### [Task goal]
Reproduce, word for word, the lines of the data that begin at the line containing "has height=998, width=1408." and stop after the line containing "list-item: Series AE: Conference < is". Include both of those lines and nothing outside them.

### [Provided entries]

════════════════════

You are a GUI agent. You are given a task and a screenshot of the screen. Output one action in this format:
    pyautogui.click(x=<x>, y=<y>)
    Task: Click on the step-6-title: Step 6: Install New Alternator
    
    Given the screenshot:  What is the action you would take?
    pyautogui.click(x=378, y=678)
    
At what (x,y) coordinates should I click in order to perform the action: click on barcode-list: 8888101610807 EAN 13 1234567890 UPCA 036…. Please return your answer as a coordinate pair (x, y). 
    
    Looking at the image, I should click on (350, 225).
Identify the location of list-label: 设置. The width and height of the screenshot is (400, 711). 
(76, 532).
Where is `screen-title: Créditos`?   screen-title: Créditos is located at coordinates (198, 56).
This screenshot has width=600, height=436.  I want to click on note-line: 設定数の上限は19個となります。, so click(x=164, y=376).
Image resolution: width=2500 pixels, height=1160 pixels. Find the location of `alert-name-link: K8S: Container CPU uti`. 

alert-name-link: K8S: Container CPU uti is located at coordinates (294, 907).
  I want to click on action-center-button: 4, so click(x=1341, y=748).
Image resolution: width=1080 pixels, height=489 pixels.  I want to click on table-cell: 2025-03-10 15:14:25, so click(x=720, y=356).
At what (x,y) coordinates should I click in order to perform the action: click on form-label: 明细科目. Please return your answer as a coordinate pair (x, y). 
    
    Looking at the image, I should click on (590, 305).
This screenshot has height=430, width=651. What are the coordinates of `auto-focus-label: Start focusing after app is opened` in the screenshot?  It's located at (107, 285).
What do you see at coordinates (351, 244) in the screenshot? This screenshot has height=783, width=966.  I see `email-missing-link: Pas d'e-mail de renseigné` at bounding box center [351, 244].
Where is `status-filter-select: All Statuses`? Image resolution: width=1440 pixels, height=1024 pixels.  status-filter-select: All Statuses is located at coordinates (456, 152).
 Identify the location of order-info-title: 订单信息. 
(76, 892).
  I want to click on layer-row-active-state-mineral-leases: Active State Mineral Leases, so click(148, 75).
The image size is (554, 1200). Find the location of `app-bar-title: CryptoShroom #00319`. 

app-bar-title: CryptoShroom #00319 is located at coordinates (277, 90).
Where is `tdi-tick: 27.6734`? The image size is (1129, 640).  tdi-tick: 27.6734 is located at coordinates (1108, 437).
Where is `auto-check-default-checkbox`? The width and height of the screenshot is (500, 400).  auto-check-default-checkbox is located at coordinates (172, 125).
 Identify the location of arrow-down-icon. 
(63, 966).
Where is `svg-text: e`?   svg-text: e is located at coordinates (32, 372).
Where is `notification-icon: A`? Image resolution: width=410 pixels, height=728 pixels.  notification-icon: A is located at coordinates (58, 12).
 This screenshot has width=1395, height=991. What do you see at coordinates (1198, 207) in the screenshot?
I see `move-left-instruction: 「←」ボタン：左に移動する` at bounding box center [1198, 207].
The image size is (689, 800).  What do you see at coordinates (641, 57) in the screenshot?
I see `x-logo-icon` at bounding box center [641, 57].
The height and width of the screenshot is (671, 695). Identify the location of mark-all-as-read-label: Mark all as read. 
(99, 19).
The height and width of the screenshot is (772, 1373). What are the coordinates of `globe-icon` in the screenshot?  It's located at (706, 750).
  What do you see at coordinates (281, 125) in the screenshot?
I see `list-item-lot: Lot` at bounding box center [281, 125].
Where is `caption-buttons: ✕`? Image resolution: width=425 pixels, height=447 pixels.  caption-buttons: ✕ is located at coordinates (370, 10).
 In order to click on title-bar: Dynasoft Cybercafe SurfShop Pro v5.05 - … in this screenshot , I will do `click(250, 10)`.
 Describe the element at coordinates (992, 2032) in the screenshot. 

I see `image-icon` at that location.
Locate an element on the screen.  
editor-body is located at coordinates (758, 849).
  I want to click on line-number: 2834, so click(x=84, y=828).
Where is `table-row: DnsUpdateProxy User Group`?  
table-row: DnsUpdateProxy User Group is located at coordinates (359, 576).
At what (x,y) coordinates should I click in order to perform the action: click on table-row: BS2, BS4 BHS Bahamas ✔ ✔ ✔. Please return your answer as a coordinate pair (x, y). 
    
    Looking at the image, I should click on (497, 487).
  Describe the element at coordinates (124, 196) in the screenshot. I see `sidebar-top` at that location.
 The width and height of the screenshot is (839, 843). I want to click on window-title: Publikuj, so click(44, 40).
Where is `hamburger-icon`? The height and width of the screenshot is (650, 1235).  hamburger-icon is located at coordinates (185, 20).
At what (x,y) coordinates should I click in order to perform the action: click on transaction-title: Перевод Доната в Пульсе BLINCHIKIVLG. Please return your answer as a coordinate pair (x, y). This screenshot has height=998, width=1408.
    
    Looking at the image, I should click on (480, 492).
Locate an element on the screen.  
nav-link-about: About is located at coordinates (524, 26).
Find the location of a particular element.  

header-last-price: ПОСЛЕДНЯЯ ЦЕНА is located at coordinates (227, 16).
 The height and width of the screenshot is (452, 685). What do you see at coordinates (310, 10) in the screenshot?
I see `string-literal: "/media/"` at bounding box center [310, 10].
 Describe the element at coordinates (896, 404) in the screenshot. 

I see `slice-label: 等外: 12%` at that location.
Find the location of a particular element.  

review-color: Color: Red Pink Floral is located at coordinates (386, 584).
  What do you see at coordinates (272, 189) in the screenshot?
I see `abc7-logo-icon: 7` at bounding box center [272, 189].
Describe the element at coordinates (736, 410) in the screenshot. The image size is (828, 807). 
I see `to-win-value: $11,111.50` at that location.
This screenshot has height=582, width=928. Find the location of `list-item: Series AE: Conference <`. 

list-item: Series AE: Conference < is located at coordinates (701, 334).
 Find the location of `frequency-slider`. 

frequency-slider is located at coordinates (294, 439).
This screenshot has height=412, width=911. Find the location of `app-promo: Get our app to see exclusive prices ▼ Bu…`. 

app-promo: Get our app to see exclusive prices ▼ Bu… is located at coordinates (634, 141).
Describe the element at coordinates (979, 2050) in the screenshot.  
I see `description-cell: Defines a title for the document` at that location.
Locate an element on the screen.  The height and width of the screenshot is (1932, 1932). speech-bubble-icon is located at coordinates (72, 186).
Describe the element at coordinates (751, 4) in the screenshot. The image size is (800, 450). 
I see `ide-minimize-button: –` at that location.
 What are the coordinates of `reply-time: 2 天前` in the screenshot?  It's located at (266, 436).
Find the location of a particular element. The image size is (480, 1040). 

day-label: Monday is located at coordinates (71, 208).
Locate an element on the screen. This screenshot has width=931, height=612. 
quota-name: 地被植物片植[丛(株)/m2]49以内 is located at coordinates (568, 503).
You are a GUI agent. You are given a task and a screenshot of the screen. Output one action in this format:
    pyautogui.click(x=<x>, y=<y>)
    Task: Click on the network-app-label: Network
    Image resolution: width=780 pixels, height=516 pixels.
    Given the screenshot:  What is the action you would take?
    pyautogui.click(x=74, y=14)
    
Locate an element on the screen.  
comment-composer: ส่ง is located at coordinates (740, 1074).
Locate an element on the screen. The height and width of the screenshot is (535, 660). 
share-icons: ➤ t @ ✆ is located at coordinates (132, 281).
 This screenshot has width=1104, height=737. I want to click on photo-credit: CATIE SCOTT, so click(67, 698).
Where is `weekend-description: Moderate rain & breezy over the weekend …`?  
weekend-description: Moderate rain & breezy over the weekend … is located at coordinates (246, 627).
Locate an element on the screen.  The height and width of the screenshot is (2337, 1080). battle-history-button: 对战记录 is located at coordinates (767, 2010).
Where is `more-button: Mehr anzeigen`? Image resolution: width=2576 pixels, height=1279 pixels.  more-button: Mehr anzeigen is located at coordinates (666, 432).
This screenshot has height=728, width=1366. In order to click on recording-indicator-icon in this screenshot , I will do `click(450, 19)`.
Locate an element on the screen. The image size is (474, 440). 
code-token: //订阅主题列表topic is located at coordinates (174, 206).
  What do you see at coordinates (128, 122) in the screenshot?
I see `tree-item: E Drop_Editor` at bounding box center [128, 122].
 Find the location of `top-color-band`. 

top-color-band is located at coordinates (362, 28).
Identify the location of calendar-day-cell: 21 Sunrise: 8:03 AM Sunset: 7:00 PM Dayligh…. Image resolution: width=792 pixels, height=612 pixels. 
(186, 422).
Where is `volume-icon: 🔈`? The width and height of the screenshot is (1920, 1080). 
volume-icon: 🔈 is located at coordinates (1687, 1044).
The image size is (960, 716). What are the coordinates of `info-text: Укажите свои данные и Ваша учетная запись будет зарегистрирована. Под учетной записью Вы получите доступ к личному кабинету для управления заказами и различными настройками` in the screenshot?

════════════════════

### [Reply]
At what (x,y) coordinates should I click in order to perform the action: click on transaction-title: Перевод Доната в Пульсе BLINCHIKIVLG. Please return your answer as a coordinate pair (x, y). This screenshot has height=998, width=1408.
    
    Looking at the image, I should click on (480, 492).
Locate an element on the screen.  
nav-link-about: About is located at coordinates (524, 26).
Find the location of a particular element.  

header-last-price: ПОСЛЕДНЯЯ ЦЕНА is located at coordinates (227, 16).
 The height and width of the screenshot is (452, 685). What do you see at coordinates (310, 10) in the screenshot?
I see `string-literal: "/media/"` at bounding box center [310, 10].
 Describe the element at coordinates (896, 404) in the screenshot. 

I see `slice-label: 等外: 12%` at that location.
Find the location of a particular element.  

review-color: Color: Red Pink Floral is located at coordinates (386, 584).
  What do you see at coordinates (272, 189) in the screenshot?
I see `abc7-logo-icon: 7` at bounding box center [272, 189].
Describe the element at coordinates (736, 410) in the screenshot. The image size is (828, 807). 
I see `to-win-value: $11,111.50` at that location.
This screenshot has height=582, width=928. Find the location of `list-item: Series AE: Conference <`. 

list-item: Series AE: Conference < is located at coordinates (701, 334).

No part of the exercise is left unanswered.